Your task:
Leave out the images and set down the records below exactly.

━━━━━━━━━━━━━━━━━━━━━━━━━━━━━━

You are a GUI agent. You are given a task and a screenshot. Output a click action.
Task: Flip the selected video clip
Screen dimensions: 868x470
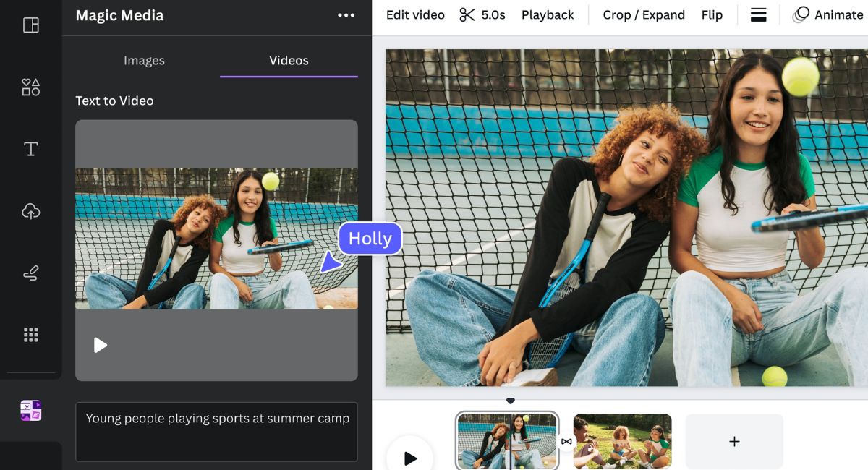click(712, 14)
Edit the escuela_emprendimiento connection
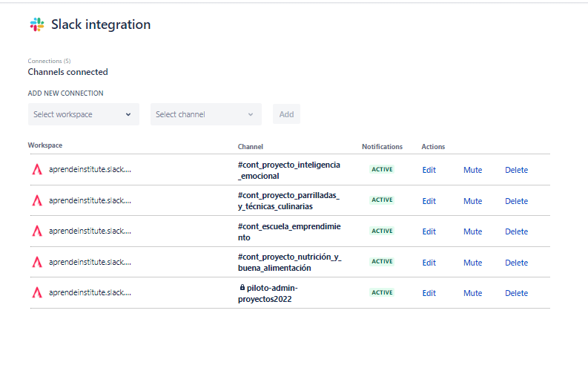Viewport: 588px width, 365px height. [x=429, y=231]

━━━━━━━━━━━━━━━━━━━━━━━━━━━━━━

Finished task:
You are a GUI agent. You are given a task and a screenshot. Output a click action.
Task: Flip the selected video clip
Screen dimensions: 868x470
click(712, 14)
Edit the escuela_emprendimiento connection
Viewport: 588px width, 365px height. [x=429, y=231]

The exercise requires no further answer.